Странные люди наполнили весь этот город,
Мысли у них поперек и дела поперек,
Из разговоров они признают только споры,
И никуда не уходит оттуда дорог…
 
   Отсюда и поклонение, и сопереживание, и безошибочный выбор той стороны баррикад, где были Они — идеальные обитатели нашего воображаемого города, яростные, непохожие, презревшие грошевый уют, с серым волком вместо Веселого Роджера на мачте. Флибустьерское дальнее синее море заплескалось в Чечне. Война за независимость была как бригантина, и когда она подняла паруса, нас было не удержать.
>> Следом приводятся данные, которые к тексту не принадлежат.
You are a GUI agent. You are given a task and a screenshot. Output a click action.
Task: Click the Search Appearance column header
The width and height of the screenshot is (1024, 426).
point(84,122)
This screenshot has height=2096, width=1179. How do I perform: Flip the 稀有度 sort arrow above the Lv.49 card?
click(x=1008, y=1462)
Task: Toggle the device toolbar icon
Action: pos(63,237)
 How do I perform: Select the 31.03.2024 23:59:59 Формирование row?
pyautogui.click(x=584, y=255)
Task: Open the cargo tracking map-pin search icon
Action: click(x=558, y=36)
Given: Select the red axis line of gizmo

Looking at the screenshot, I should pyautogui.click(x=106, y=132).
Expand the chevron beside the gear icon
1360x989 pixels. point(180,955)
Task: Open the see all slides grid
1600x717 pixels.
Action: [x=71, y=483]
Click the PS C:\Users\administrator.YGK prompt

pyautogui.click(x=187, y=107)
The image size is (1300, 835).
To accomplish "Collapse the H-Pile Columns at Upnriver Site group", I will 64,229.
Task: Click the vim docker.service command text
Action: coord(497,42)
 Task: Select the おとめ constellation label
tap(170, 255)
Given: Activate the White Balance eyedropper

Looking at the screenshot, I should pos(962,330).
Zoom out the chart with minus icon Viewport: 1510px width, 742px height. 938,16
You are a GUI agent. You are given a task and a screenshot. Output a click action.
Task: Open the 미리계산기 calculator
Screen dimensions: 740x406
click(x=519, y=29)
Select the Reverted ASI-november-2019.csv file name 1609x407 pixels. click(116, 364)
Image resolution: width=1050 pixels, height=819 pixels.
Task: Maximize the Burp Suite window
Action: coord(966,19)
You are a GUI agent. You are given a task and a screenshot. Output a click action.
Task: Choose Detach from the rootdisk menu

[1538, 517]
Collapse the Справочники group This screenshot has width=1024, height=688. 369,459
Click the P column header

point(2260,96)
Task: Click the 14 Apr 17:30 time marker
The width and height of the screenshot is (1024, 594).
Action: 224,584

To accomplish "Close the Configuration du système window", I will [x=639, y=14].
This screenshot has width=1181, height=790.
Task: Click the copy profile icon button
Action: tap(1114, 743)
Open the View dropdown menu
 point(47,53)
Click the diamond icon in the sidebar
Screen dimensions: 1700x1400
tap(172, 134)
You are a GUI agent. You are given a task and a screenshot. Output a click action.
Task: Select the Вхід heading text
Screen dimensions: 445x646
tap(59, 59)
Печать избранничества лежала на вдохновенных лицах чеченских боевиков. Они были даже одеты так, как интеллигенты в турпоходе: в штормовках, на которые так похожи камуфляжи, и при бороде. Прямо-таки форма фрондирующего интеллектуала. Вместо гитары были гранатометы и автоматы. Но для нас и гитара, и автомат символизировали одно: мелодию вызова, свободы, несхожести и борьбы. Там, на Юге, был вечный турпоход, там сидели у костров по ночам под звездами, там сочиняли песни с приветом:
 
Любимую Ичкерию
Ни Ельцину, ни Ерину.
 
   Там думали о вечном о несъедобном полевые командиры, обветренные, как скалы. И мысли, и дела Шамиля Басаева и Джохара Дудаева точно были поперек всего привычного и обыденного.
   Нам никогда не приходилось убивать лично, и мы не могли себе представить, что значит своими руками убить. А петь песни у костров приходилось многим. Поэтому как-то на митинге один художник предложил делегату-чеченцу свои услуги в качестве боевика. Тактичный чеченец оценивающе посмотрел на него и спросил, а умеет ли он стрелять. Художник сказал, что пока нет, но он быстро научится. Чеченец вежливо поблагодарил и предложил дождаться конца военных действий и привезти в Чечню выставку своих картин. В нашем городе, городе нашей мечты мы не могли пригодиться.
 
Вместо домов у людей в этом городе небо…
 
   И так будет еще долго, потому что почти все дома наши разрушены.
   Чеченцы были отголоском идеалов 1991 года. Там и только там совершалась наша несбывшаяся революция. То, что мы не смогли реализовать в России: «…падет произвол и восстанет народ». Там, и только там коммунистов свергали силой, вышвырнули из окошка, изгнали, захватили арсеналы, вооружились. Свободный, вооруженный народ без единого коммуниста — это была почти что Америка. Вашингтон (Джохар Дудаев). Минитмены. Ополчение. Бостонское чаепитие. Декларация прав чеченца, Человека и Гражданина. Билль о правах угнетенных народов.
   Кроме этого, чеченцы сумели отомстить за униженных и оскорбленных чехов, венгров, поляков, диссидентов. Это был реванш за жалкое бессилие 1968 г., за поражение восстания 1956 г., за накрытую ночью полицейскими ищейками Ярузельского (без единого выстрела) польскую Солидарность, за долгие годы коммунистического террора, когда мы покорно шли в Лефортово, не пытаясь даже встретить залпом пришедших за нами гэбульников… Армия, вторгшаяся в Чечню, была все той же — советской. С афганским стажем, после пражских и будапештских мостовых. Это была армия Врага — Империи Зла, тоталитарного государства. В 1993 г. не видели вступившихся за нас танков. Танки были у Белого Дома, мы — у Моссовета. Это была необычная для нас ситуация. Мы привыкли к тому, что надо быть против танков. Декабрь 1994 г. такую возможность нам дал. Мы с наслаждением совали танкам в гусеницы палки. Чечня была нашим городом Солнца. Мы всю жизнь его искали.